» **Exercise details**
Give back all the data exactly, line by line.

» **The data**
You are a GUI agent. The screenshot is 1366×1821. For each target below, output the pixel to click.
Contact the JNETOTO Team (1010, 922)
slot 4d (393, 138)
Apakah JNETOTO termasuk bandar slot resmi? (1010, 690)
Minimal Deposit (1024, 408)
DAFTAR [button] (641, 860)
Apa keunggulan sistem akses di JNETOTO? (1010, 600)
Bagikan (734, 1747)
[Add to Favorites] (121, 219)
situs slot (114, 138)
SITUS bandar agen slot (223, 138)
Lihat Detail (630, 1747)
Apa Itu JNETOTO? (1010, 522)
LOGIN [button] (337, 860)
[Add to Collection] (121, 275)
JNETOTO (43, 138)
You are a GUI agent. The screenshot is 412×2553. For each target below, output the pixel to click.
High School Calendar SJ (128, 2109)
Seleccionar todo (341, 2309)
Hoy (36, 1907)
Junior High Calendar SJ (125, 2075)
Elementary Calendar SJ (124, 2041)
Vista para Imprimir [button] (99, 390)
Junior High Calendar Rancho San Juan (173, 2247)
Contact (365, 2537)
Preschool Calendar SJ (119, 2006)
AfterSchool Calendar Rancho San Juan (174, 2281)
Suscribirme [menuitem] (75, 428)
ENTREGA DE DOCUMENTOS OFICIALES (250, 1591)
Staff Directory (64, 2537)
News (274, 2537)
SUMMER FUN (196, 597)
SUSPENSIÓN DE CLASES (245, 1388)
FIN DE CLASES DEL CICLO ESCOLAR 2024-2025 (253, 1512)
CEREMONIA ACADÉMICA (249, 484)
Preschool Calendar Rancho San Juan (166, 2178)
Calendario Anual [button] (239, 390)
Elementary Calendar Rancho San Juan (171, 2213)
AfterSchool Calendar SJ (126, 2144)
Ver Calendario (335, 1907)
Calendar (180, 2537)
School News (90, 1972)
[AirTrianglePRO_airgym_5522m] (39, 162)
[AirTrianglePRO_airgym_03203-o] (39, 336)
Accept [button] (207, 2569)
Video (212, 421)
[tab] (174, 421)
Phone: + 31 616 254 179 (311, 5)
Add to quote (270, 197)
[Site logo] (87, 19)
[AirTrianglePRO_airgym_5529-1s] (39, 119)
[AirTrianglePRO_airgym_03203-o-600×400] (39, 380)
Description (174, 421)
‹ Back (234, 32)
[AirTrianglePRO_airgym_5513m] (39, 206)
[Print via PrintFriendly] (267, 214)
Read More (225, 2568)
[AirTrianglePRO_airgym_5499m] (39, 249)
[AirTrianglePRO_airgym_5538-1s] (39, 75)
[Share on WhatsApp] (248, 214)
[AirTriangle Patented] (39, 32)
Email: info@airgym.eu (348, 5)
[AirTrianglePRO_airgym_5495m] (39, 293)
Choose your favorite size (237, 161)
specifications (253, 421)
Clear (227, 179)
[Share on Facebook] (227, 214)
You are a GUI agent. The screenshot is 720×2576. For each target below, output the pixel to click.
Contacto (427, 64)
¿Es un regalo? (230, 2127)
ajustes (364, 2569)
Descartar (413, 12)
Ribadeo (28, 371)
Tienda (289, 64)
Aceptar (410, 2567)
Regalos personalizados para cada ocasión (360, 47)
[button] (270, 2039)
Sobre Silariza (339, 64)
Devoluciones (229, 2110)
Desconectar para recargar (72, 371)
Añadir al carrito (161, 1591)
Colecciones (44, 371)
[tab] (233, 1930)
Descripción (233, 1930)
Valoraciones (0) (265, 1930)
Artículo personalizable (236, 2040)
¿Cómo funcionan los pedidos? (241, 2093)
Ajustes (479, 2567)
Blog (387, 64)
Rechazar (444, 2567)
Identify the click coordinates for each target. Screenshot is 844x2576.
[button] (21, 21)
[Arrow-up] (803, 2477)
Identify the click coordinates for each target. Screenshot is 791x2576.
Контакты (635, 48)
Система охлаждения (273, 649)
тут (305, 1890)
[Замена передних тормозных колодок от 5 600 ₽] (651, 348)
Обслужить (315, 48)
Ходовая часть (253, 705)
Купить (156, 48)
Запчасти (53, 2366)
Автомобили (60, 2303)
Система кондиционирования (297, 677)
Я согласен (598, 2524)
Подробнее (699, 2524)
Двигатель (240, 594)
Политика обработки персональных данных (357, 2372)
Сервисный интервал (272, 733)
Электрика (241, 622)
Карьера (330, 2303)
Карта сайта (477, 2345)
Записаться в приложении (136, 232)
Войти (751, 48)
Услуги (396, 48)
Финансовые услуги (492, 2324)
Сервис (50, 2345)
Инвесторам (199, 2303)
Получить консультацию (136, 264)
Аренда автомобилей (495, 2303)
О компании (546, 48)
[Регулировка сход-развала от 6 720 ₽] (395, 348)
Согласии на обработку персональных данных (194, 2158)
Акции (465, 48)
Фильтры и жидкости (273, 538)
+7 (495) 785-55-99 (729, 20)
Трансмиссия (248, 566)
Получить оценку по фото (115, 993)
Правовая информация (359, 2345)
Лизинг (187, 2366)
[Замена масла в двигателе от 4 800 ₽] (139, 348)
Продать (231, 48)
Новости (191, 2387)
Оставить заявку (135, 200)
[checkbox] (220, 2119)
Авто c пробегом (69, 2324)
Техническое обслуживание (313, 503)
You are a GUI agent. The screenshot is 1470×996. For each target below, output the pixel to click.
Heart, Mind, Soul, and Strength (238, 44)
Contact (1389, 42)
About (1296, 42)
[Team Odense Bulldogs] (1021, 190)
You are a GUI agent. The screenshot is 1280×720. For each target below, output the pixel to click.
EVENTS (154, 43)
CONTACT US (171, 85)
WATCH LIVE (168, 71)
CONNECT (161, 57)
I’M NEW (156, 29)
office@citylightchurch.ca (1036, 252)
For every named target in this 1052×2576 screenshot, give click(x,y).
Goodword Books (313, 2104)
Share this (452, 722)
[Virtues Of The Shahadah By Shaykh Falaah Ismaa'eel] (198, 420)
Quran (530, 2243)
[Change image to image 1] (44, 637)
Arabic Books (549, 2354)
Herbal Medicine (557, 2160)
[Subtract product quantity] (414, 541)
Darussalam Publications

» **Written response**
You are a GUI agent. The screenshot is 1366×1821. For each target below, output the pixel to click.
Contact the JNETOTO Team (1010, 922)
slot 4d (393, 138)
Apakah JNETOTO termasuk bandar slot resmi? (1010, 690)
Minimal Deposit (1024, 408)
DAFTAR [button] (641, 860)
Apa keunggulan sistem akses di JNETOTO? (1010, 600)
Bagikan (734, 1747)
[Add to Favorites] (121, 219)
situs slot (114, 138)
SITUS bandar agen slot (223, 138)
Lihat Detail (630, 1747)
Apa Itu JNETOTO? (1010, 522)
LOGIN [button] (337, 860)
[Add to Collection] (121, 275)
JNETOTO (43, 138)
You are a GUI agent. The screenshot is 412×2553. For each target below, output the pixel to click.
High School Calendar SJ (128, 2109)
Seleccionar todo (341, 2309)
Hoy (36, 1907)
Junior High Calendar SJ (125, 2075)
Elementary Calendar SJ (124, 2041)
Vista para Imprimir [button] (99, 390)
Junior High Calendar Rancho San Juan (173, 2247)
Contact (365, 2537)
Preschool Calendar SJ (119, 2006)
AfterSchool Calendar Rancho San Juan (174, 2281)
Suscribirme [menuitem] (75, 428)
ENTREGA DE DOCUMENTOS OFICIALES (250, 1591)
Staff Directory (64, 2537)
News (274, 2537)
SUMMER FUN (196, 597)
SUSPENSIÓN DE CLASES (245, 1388)
FIN DE CLASES DEL CICLO ESCOLAR 2024-2025 (253, 1512)
CEREMONIA ACADÉMICA (249, 484)
Preschool Calendar Rancho San Juan (166, 2178)
Calendario Anual [button] (239, 390)
Elementary Calendar Rancho San Juan (171, 2213)
AfterSchool Calendar SJ (126, 2144)
Ver Calendario (335, 1907)
Calendar (180, 2537)
School News (90, 1972)
[AirTrianglePRO_airgym_5522m] (39, 162)
[AirTrianglePRO_airgym_03203-o] (39, 336)
Accept [button] (207, 2569)
Video (212, 421)
[tab] (174, 421)
Phone: + 31 616 254 179 (311, 5)
Add to quote (270, 197)
[Site logo] (87, 19)
[AirTrianglePRO_airgym_5529-1s] (39, 119)
[AirTrianglePRO_airgym_03203-o-600×400] (39, 380)
Description (174, 421)
‹ Back (234, 32)
[AirTrianglePRO_airgym_5513m] (39, 206)
[Print via PrintFriendly] (267, 214)
Read More (225, 2568)
[AirTrianglePRO_airgym_5499m] (39, 249)
[AirTrianglePRO_airgym_5538-1s] (39, 75)
[Share on WhatsApp] (248, 214)
[AirTriangle Patented] (39, 32)
Email: info@airgym.eu (348, 5)
[AirTrianglePRO_airgym_5495m] (39, 293)
Choose your favorite size (237, 161)
specifications (253, 421)
Clear (227, 179)
[Share on Facebook] (227, 214)
You are a GUI agent. The screenshot is 720×2576. For each target below, output the pixel to click.
Contacto (427, 64)
¿Es un regalo? (230, 2127)
ajustes (364, 2569)
Descartar (413, 12)
Ribadeo (28, 371)
Tienda (289, 64)
Aceptar (410, 2567)
Regalos personalizados para cada ocasión (360, 47)
[button] (270, 2039)
Sobre Silariza (339, 64)
Devoluciones (229, 2110)
Desconectar para recargar (72, 371)
Añadir al carrito (161, 1591)
Colecciones (44, 371)
[tab] (233, 1930)
Descripción (233, 1930)
Valoraciones (0) (265, 1930)
Artículo personalizable (236, 2040)
¿Cómo funcionan los pedidos? (241, 2093)
Ajustes (479, 2567)
Blog (387, 64)
Rechazar (444, 2567)
Identify the click coordinates for each target. Screenshot is 844x2576.
[button] (21, 21)
[Arrow-up] (803, 2477)
Identify the click coordinates for each target. Screenshot is 791x2576.
Контакты (635, 48)
Система охлаждения (273, 649)
тут (305, 1890)
[Замена передних тормозных колодок от 5 600 ₽] (651, 348)
Обслужить (315, 48)
Ходовая часть (253, 705)
Купить (156, 48)
Запчасти (53, 2366)
Автомобили (60, 2303)
Система кондиционирования (297, 677)
Я согласен (598, 2524)
Подробнее (699, 2524)
Двигатель (240, 594)
Политика обработки персональных данных (357, 2372)
Сервисный интервал (272, 733)
Электрика (241, 622)
Карьера (330, 2303)
Карта сайта (477, 2345)
Записаться в приложении (136, 232)
Войти (751, 48)
Услуги (396, 48)
Финансовые услуги (492, 2324)
Сервис (50, 2345)
Инвесторам (199, 2303)
Получить консультацию (136, 264)
Аренда автомобилей (495, 2303)
О компании (546, 48)
[Регулировка сход-развала от 6 720 ₽] (395, 348)
Согласии на обработку персональных данных (194, 2158)
Акции (465, 48)
Фильтры и жидкости (273, 538)
+7 (495) 785-55-99 (729, 20)
Трансмиссия (248, 566)
Получить оценку по фото (115, 993)
Правовая информация (359, 2345)
Лизинг (187, 2366)
[Замена масла в двигателе от 4 800 ₽] (139, 348)
Продать (231, 48)
Новости (191, 2387)
Оставить заявку (135, 200)
[checkbox] (220, 2119)
Авто c пробегом (69, 2324)
Техническое обслуживание (313, 503)
You are a GUI agent. The screenshot is 1470×996. For each target below, output the pixel to click.
Heart, Mind, Soul, and Strength (238, 44)
Contact (1389, 42)
About (1296, 42)
[Team Odense Bulldogs] (1021, 190)
You are a GUI agent. The screenshot is 1280×720. For each target below, output the pixel to click.
EVENTS (154, 43)
CONTACT US (171, 85)
WATCH LIVE (168, 71)
CONNECT (161, 57)
I’M NEW (156, 29)
office@citylightchurch.ca (1036, 252)
For every named target in this 1052×2576 screenshot, give click(x,y).
Goodword Books (313, 2104)
Share this (452, 722)
[Virtues Of The Shahadah By Shaykh Falaah Ismaa'eel] (198, 420)
Quran (530, 2243)
[Change image to image 1] (44, 637)
Arabic Books (549, 2354)
Herbal Medicine (557, 2160)
[Subtract product quantity] (414, 541)
Darussalam Publications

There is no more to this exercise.